-- BEGIN --
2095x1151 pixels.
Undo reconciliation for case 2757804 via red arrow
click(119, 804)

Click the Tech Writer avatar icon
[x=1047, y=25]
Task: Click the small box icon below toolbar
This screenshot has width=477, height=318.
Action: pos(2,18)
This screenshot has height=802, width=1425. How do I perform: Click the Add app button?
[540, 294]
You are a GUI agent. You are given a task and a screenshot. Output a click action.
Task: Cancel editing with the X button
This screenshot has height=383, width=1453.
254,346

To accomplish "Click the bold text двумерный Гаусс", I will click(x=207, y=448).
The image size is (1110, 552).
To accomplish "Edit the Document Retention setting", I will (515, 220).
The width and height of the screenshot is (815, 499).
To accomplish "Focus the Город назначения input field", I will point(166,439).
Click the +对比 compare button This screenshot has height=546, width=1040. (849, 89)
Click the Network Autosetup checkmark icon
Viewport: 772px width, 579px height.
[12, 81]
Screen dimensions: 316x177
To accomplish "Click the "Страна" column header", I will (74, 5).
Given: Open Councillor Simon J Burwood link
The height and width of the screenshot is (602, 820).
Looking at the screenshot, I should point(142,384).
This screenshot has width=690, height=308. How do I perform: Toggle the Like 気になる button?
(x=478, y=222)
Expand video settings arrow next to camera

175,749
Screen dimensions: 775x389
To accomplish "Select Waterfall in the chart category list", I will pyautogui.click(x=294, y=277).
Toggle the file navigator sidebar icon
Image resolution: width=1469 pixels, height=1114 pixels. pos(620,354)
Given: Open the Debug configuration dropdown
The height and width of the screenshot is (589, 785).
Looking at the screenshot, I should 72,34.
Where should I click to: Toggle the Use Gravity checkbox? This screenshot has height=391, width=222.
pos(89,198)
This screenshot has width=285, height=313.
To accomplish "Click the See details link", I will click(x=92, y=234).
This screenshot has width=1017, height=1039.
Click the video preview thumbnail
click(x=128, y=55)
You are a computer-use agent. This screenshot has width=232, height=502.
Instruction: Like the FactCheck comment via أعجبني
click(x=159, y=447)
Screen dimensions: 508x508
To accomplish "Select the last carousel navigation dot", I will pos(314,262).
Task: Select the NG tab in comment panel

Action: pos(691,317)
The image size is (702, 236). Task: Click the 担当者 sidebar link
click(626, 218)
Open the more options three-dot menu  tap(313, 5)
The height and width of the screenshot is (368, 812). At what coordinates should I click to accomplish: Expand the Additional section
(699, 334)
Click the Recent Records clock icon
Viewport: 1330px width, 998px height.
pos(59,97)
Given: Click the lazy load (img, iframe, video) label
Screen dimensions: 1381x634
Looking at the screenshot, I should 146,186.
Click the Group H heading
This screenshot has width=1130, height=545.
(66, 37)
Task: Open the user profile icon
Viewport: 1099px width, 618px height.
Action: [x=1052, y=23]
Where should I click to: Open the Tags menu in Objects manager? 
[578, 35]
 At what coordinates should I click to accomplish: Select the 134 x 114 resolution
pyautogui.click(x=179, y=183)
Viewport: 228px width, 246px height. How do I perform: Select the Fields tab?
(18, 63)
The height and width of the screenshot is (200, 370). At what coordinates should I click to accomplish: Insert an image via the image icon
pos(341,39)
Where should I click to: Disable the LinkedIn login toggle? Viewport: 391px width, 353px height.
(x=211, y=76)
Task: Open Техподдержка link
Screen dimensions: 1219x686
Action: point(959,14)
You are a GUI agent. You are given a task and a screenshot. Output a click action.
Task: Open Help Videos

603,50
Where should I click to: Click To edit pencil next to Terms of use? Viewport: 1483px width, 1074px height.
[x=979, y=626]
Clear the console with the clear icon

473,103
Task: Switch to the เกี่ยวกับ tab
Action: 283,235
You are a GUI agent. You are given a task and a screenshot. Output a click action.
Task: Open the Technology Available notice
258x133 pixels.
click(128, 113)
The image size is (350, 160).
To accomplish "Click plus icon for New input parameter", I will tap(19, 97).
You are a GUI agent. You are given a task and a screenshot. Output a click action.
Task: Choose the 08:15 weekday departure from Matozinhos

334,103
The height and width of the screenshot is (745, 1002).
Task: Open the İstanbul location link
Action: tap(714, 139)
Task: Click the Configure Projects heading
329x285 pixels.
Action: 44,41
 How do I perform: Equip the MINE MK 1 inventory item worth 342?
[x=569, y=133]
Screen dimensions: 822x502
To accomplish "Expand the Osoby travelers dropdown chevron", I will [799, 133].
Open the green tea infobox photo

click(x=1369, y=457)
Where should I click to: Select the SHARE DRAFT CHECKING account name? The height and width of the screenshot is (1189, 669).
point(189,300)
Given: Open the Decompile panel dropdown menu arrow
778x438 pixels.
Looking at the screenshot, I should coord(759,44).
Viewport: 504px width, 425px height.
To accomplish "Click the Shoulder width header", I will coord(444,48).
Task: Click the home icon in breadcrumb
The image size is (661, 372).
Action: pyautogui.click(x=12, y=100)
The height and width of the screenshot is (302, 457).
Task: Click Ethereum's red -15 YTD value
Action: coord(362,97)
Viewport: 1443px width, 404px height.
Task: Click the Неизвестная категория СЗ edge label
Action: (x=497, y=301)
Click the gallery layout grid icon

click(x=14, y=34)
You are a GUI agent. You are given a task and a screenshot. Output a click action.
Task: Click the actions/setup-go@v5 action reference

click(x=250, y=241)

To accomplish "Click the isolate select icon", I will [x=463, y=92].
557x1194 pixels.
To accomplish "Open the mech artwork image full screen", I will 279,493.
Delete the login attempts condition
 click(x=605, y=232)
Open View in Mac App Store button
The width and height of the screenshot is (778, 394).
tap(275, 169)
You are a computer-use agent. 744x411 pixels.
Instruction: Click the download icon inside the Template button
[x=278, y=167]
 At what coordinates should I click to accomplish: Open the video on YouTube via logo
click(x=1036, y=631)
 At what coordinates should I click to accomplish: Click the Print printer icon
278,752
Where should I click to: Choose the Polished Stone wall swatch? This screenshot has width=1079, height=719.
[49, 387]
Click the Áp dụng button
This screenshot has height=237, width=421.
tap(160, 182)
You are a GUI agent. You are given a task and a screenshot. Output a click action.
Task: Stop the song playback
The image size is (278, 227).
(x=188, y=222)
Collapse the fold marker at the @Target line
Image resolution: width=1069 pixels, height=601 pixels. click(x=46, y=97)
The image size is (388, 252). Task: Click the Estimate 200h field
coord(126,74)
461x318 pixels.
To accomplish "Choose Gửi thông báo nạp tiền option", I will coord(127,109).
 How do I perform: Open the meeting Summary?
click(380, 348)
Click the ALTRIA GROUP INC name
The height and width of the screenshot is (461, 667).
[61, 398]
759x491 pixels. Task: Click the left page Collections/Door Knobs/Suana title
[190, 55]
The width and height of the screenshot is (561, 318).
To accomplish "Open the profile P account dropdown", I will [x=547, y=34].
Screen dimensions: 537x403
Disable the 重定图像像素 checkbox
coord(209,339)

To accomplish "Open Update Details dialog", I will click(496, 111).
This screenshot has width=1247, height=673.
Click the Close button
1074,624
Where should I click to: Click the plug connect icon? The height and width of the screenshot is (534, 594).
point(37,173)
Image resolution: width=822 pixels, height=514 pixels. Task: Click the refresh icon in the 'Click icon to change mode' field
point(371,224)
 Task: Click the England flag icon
-- END --
• **Exercise details**
Reproduce the material above verbatim, starting at the line that contains "Screen dimensions: 822x502" and ending after the line that contains "Image resolution: width=1069".

• **Solved exercise**
Screen dimensions: 822x502
To accomplish "Expand the Osoby travelers dropdown chevron", I will [799, 133].
Open the green tea infobox photo

click(x=1369, y=457)
Where should I click to: Select the SHARE DRAFT CHECKING account name? The height and width of the screenshot is (1189, 669).
point(189,300)
Given: Open the Decompile panel dropdown menu arrow
778x438 pixels.
Looking at the screenshot, I should coord(759,44).
Viewport: 504px width, 425px height.
To accomplish "Click the Shoulder width header", I will coord(444,48).
Task: Click the home icon in breadcrumb
The image size is (661, 372).
Action: pyautogui.click(x=12, y=100)
The height and width of the screenshot is (302, 457).
Task: Click Ethereum's red -15 YTD value
Action: coord(362,97)
Viewport: 1443px width, 404px height.
Task: Click the Неизвестная категория СЗ edge label
Action: (x=497, y=301)
Click the gallery layout grid icon

click(x=14, y=34)
You are a GUI agent. You are given a task and a screenshot. Output a click action.
Task: Click the actions/setup-go@v5 action reference

click(x=250, y=241)

To accomplish "Click the isolate select icon", I will [x=463, y=92].
557x1194 pixels.
To accomplish "Open the mech artwork image full screen", I will 279,493.
Delete the login attempts condition
 click(x=605, y=232)
Open View in Mac App Store button
The width and height of the screenshot is (778, 394).
tap(275, 169)
You are a computer-use agent. 744x411 pixels.
Instruction: Click the download icon inside the Template button
[x=278, y=167]
 At what coordinates should I click to accomplish: Open the video on YouTube via logo
click(x=1036, y=631)
 At what coordinates should I click to accomplish: Click the Print printer icon
278,752
Where should I click to: Choose the Polished Stone wall swatch? This screenshot has width=1079, height=719.
[49, 387]
Click the Áp dụng button
This screenshot has height=237, width=421.
tap(160, 182)
You are a GUI agent. You are given a task and a screenshot. Output a click action.
Task: Stop the song playback
The image size is (278, 227).
(x=188, y=222)
Collapse the fold marker at the @Target line
Image resolution: width=1069 pixels, height=601 pixels. click(x=46, y=97)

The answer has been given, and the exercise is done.